WHAT NEEDS TO BE DONE -> Your reply should be a single number, the count of lines in the records that contain "chart".

SOURCE MATERIAL ->
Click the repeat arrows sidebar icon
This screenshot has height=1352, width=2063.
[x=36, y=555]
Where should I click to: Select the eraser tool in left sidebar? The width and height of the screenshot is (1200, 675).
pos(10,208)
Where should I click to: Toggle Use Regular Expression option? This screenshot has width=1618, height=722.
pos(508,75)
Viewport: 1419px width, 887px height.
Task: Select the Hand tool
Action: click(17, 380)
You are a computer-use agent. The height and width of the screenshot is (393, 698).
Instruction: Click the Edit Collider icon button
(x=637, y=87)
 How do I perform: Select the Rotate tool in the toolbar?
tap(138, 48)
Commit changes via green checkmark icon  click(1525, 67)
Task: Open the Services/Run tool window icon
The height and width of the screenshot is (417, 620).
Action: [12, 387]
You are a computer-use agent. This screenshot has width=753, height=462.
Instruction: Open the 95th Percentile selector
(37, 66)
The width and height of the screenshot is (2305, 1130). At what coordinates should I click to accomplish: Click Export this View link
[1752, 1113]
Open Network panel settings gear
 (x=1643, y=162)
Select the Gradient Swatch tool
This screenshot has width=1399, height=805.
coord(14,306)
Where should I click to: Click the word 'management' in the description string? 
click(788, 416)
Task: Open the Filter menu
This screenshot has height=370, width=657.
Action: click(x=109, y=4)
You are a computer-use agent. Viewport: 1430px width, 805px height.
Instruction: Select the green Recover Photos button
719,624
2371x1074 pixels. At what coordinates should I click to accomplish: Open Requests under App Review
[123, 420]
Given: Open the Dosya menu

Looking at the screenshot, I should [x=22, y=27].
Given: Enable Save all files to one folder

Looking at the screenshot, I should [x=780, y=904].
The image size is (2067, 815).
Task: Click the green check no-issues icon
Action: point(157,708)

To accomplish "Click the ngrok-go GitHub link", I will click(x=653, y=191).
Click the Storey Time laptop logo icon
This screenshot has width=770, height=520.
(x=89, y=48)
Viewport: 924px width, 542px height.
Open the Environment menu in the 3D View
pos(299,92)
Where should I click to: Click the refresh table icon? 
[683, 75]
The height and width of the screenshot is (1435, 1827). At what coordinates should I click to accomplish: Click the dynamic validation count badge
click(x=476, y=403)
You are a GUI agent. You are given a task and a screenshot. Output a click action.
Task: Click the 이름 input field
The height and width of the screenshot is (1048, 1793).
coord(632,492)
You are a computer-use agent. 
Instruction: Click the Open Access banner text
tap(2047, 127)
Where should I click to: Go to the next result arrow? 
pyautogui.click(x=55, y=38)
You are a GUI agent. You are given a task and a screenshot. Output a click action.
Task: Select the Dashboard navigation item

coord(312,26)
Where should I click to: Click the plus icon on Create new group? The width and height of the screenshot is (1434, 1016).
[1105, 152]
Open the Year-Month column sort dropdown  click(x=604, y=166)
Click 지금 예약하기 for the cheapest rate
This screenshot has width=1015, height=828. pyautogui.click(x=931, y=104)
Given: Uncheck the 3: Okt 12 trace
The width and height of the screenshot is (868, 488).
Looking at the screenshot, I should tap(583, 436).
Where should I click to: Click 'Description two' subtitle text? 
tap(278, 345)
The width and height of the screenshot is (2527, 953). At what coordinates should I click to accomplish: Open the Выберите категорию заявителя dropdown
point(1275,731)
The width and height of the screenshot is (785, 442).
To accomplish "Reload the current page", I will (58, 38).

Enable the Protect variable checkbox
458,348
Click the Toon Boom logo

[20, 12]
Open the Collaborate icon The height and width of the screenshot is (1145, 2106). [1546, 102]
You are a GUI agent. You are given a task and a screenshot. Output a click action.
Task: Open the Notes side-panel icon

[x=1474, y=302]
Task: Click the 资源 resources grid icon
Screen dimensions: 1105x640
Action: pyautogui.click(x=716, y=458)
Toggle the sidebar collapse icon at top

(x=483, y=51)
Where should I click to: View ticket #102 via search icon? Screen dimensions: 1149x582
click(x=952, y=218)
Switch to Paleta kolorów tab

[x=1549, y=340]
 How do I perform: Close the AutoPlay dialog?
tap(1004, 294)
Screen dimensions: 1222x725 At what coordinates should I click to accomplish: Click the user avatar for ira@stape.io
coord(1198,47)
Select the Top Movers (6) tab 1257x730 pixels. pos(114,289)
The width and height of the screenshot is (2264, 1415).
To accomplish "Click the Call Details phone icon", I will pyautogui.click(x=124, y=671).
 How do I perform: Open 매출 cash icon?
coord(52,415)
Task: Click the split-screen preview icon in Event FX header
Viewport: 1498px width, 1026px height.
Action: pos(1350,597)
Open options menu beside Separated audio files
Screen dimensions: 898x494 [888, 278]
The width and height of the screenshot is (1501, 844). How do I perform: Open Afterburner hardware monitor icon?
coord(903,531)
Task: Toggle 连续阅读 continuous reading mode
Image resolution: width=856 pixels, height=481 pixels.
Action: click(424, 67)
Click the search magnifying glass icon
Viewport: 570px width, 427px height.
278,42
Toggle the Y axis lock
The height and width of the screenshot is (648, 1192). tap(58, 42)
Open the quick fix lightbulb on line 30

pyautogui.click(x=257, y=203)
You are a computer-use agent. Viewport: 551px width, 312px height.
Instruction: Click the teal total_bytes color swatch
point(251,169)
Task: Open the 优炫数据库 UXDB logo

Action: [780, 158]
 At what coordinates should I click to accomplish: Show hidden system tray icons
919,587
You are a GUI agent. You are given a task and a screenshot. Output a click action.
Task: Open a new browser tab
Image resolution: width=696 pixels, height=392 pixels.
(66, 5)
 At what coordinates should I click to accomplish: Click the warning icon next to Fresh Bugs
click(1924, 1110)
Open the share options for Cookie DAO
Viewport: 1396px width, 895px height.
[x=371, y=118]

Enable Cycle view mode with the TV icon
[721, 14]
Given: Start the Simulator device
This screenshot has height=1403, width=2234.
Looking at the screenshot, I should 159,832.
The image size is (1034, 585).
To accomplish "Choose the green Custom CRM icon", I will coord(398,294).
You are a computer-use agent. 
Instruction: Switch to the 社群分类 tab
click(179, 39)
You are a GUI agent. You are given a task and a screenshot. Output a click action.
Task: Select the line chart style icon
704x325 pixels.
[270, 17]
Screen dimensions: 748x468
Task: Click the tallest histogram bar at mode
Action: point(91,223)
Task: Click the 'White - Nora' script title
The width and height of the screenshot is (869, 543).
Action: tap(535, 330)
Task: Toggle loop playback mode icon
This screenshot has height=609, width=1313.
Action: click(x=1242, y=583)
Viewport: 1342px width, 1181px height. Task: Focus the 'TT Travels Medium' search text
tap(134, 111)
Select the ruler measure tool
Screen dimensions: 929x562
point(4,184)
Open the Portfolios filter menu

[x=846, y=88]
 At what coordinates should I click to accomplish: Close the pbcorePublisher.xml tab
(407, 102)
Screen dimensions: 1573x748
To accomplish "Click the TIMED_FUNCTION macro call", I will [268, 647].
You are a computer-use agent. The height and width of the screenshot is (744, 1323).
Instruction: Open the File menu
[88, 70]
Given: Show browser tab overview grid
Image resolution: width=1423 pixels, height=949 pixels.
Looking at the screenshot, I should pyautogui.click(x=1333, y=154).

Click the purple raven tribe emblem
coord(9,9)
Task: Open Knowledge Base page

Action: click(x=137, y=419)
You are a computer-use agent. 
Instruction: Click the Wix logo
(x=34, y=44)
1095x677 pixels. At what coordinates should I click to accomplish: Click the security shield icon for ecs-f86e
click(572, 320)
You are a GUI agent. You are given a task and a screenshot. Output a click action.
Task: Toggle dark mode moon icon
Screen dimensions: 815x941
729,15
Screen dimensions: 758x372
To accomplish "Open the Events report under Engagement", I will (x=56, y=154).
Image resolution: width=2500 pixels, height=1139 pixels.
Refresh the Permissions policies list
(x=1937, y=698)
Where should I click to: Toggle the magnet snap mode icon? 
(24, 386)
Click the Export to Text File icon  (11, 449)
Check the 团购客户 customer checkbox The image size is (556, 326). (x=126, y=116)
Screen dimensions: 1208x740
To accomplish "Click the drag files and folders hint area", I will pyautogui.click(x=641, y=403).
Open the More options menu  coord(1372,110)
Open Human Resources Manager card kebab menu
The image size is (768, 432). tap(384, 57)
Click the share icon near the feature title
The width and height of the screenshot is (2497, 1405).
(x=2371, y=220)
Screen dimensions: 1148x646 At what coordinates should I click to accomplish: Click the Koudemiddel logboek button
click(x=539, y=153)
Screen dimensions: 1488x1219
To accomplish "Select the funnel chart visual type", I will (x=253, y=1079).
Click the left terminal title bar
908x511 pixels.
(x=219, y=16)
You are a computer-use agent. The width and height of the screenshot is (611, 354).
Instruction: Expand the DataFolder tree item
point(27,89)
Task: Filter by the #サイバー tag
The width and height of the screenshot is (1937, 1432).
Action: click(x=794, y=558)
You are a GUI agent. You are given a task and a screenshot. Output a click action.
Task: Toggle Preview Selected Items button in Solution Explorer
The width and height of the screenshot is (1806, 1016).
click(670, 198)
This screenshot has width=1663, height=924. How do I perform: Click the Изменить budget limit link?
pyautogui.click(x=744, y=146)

WRITTEN ANSWER -> 2